### [ACCIONES REQUERIDAS]
1) En el texto sobre cuerpo y clase social, ¿qué esperan del servicio médico los pacientes de las clases superiores?
2) Por favor, resume como lista el párrafo del texto sobre cuerpo y clase social que empieza con «Es debido a estas concepciones contrapuestas», conservando sus datos principales.
3) Prosigue el texto sobre cuerpo y clase social a partir de su última oración.

El trabajo también ocupa un espacio fundamental como productor de las representaciones que los sujetos elaboran respecto al cuerpo; en las clases populares se da relevancia a la resistencia y la fuerza, puesto que sus prácticas laborales suelen requerir estas habilidades. Esto explica por qué las personas son más renuentes a asistir al servicio médico, especialmente a la medicina preventiva, y dan más importancia a la alimentación, aunque esta no sea saludable, al asumir que lo importante es que aporte la energía necesaria para soportar las exigencias físicas que la cotidianidad impone. Por su parte, los miembros de las clases superiores adoptan medidas preventivas frente a la enfermedad y someten su cuerpo a reglas que buscan preservar la salud, mediante la higiene y el cumplimiento de las reglas del «buen vivir» y exaltando la importancia y los beneficios de una adecuada alimentación (saludable).
Es debido a estas concepciones contrapuestas respecto al cuerpo y la salud, que las expectativas frente al servicio médico varían: en las clases superiores los pacientes esperan consejos, mientras en las clases populares demandan fármacos, pues el tratamiento médico para ellos «es por excelencia violento, rápido y doloroso, mas actúa inmediatamente» (150). Este «sometimiento» al dolor y el sufrimiento en busca de la cura inmediata, permite comprender dos aspectos: 1) que para las clases populares el cuerpo debe responder a necesidades que no dan espera; y 2) la efectividad de la violencia simbólica que se pone en juego en la relación médico-enfermo.
A modo de cierre
La obra comentada permite, desde una perspectiva específica, analizar la relación entre cuerpo y clase social para dilucidar dos aspectos fundamentales: 1) las formas en que se configuran los conceptos de cuerpo y salud; y 2) el uso que se le da al cuerpo según la relación dialéctica entre el sujeto y sus posibilidades sociales y materiales.

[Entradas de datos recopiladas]
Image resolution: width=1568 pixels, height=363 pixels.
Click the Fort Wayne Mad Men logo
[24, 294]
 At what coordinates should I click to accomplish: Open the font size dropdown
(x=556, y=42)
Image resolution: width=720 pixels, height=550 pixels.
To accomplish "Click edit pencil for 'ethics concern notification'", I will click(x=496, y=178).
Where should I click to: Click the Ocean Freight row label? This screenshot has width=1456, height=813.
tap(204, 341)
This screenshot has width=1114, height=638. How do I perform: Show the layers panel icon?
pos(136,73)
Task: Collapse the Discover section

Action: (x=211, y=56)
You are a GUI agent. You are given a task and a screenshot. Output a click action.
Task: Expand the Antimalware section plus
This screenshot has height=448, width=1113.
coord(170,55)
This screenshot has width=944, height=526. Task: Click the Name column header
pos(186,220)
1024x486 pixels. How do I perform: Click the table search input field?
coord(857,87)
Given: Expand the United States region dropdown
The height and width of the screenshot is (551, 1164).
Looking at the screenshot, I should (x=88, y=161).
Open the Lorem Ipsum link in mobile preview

### [RESPUESTAS POR TAREA]
1) Esperan consejos.

2)
- Las expectativas ante el servicio médico varían según concepciones opuestas del cuerpo y la salud.
- En las clases superiores, los pacientes esperan consejos.
- En las clases populares, los pacientes demandan fármacos, porque para ellos el tratamiento médico es violento, rápido y doloroso, pero actúa de inmediato.
- Ese sometimiento al dolor en busca de la cura inmediata muestra que, para las clases populares, el cuerpo debe atender necesidades que no admiten espera.
- También muestra la efectividad de la violencia simbólica en la relación médico-enfermo.

3)
Boltanski se refiere a las maneras en que la posición social se incorpora en los sujetos, y desde ahí logra describir y analizar diferencias esenciales entre los miembros de cada clase. Estas diferencias pueden clasificarse en tres categorías que aluden a «cómo es concebido el cuerpo»: las expectativas, las demandas y la atención que se le presta. Para el autor, la relación que se establece con el cuerpo está estrechamente relacionada con los capitales ofrecidos y valorados por cada clase social. Así, para las clases populares, el cuerpo constituye una suerte de capital material, mientras para las clases superiores es más un capital simbólico. Por ello los primeros se ocupan de asuntos más «prácticos» y los segundos de asuntos más estéticos, como la forma de presentarse ante los otros.
Finalmente, es preciso mencionar que el discurso médico hegemónico reproduce y ahonda las desigualdades sociales, puesto que se deja permear por la distancia entre las clases, imponiéndose de manera violenta frente a los de menor posición social y desconociendo las condiciones objetivas que configuran el discurso construido por los sujetos. Como consecuencia de esto la palabra del sujeto es anulada, este es reducido a los parámetros orgánicos que describen su enfermedad y prevalece el modelo positivista de la medicina, el cual niega la posibilidad de diálogo con cualquier saber tradicional.